* START SOURCE TEXT *
At the capstone proposal, I was planning use the DeepAR model to predict how much someone will spend in the next days. However, analysing the data I realize that if would like to identify the customer, i.e. use the person id in the data, I wouldn't have hourly data to use in the DeepAR model. After some attempts, tryng to adapt the data to create a correct and big enough dataset  to train the DeepAR model, I realize that would be a better time investiment using another model. Thus, I chose a Amazon SageMaker XGBoost model.

Once we have a regression problem to solve, predict the transaction value to the next few days, we can use a XGBoost model to do that. TALK MORE ABOUT XGBOOST!

In [4]:
# Obtained from https://github.com/udacity/sagemaker-deployment/blob/master/Tutorials/Boston%20Housing%20-%20XGBoost%20(Batch%20Transform)%20-%20High%20Level.ipynb
# We use this utility method to construct the image name for the training container.
* END SOURCE TEXT *
** ACTIONS TO TAKE **
a) Decide whether each statement agrees with the notebook excerpt, answering yes or no and quoting the exact words that settle it:
(i) The author finally settled on an Amazon SageMaker XGBoost model.
(ii) Using the person id to identify the customer would still leave hourly data for the DeepAR model.
(iii) The prediction task is described as a classification problem.
b) According to the notebook excerpt, what is the utility method used for?
c) Quote every sentence in the notebook excerpt that mentions DeepAR.
* START ENTRIES *
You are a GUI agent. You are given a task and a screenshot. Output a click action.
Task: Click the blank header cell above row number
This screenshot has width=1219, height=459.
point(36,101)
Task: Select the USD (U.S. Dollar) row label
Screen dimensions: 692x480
* END ENTRIES *
* START ENTRIES *
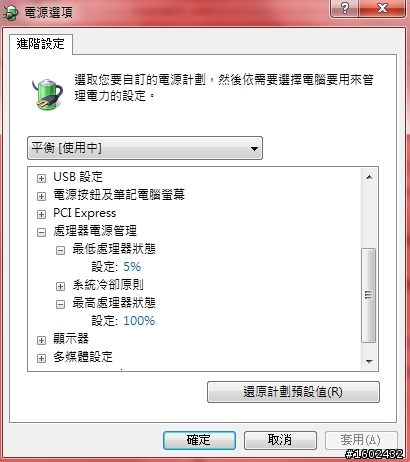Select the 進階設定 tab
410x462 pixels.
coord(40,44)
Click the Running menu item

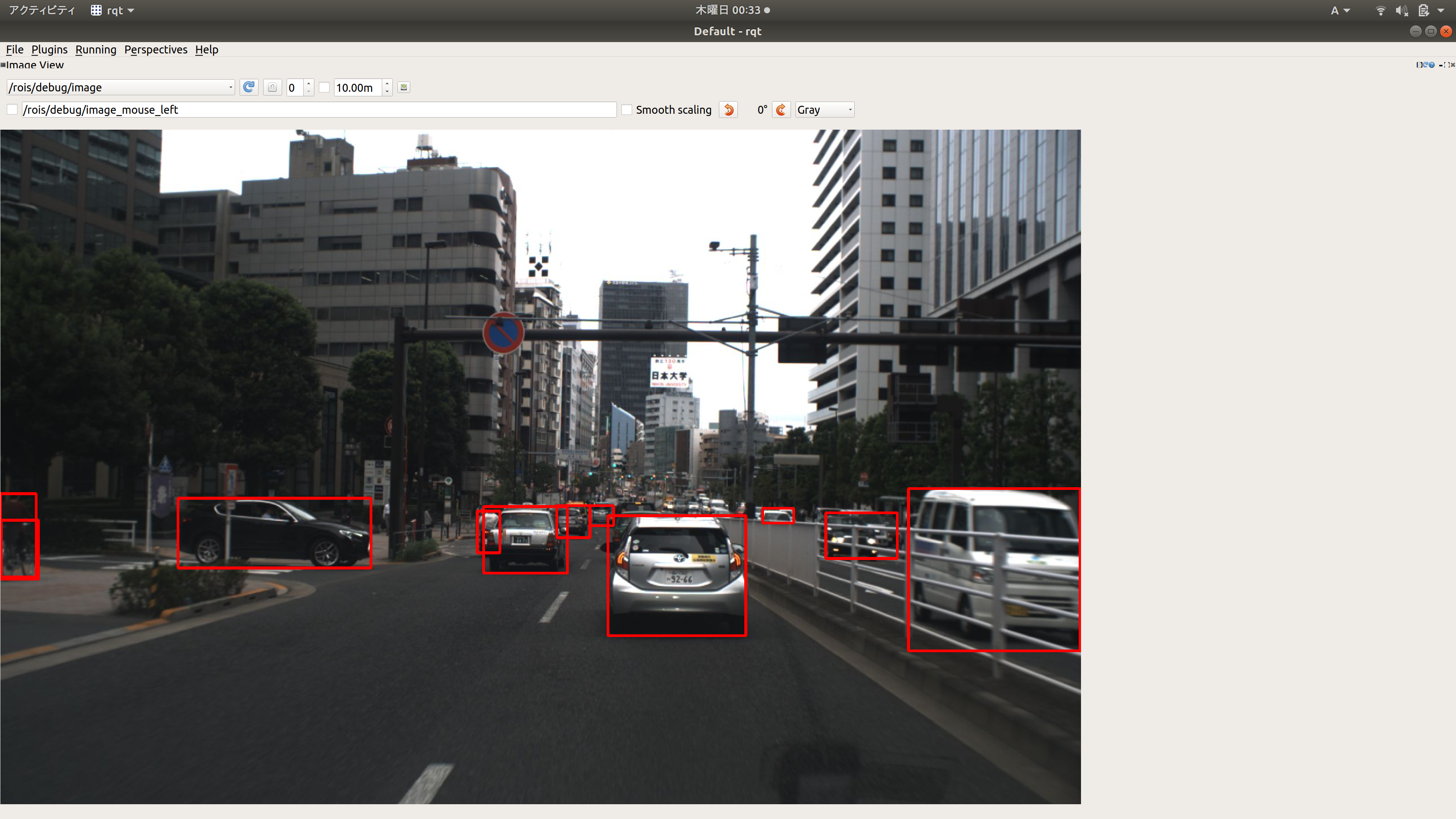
* END ENTRIES *
* START ENTRIES *
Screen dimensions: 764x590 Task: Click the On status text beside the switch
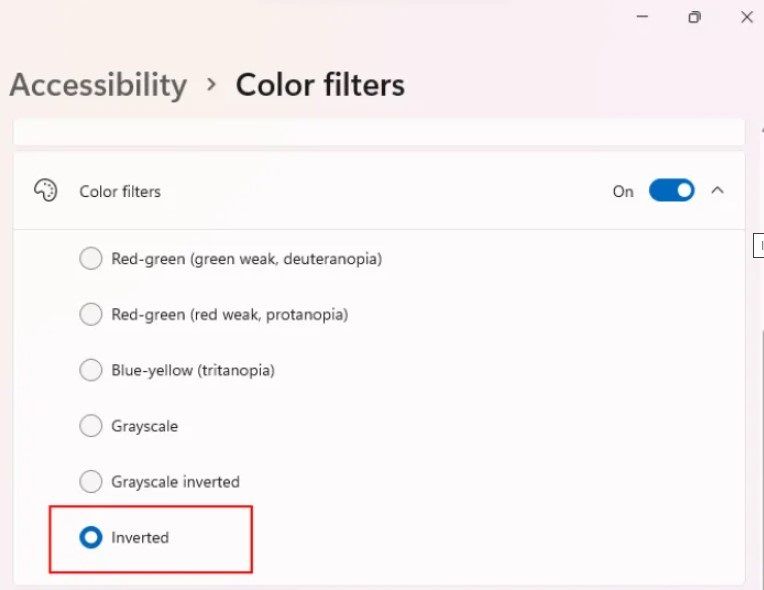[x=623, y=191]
* END ENTRIES *
** COMPLETED EXERCISE **
a)
(i) Yes: "Thus, I chose a Amazon SageMaker XGBoost model."
(ii) No: "I wouldn't have hourly data to use in the DeepAR model"
(iii) No: "Once we have a regression problem to solve"

b) It is used to construct the image name for the training container.

c)
- "At the capstone proposal, I was planning use the DeepAR model to predict how much someone will spend in the next days."
- "However, analysing the data I realize that if would like to identify the customer, i.e. use the person id in the data, I wouldn't have hourly data to use in the DeepAR model."
- "After some attempts, tryng to adapt the data to create a correct and big enough dataset  to train the DeepAR model, I realize that would be a better time investiment using another model."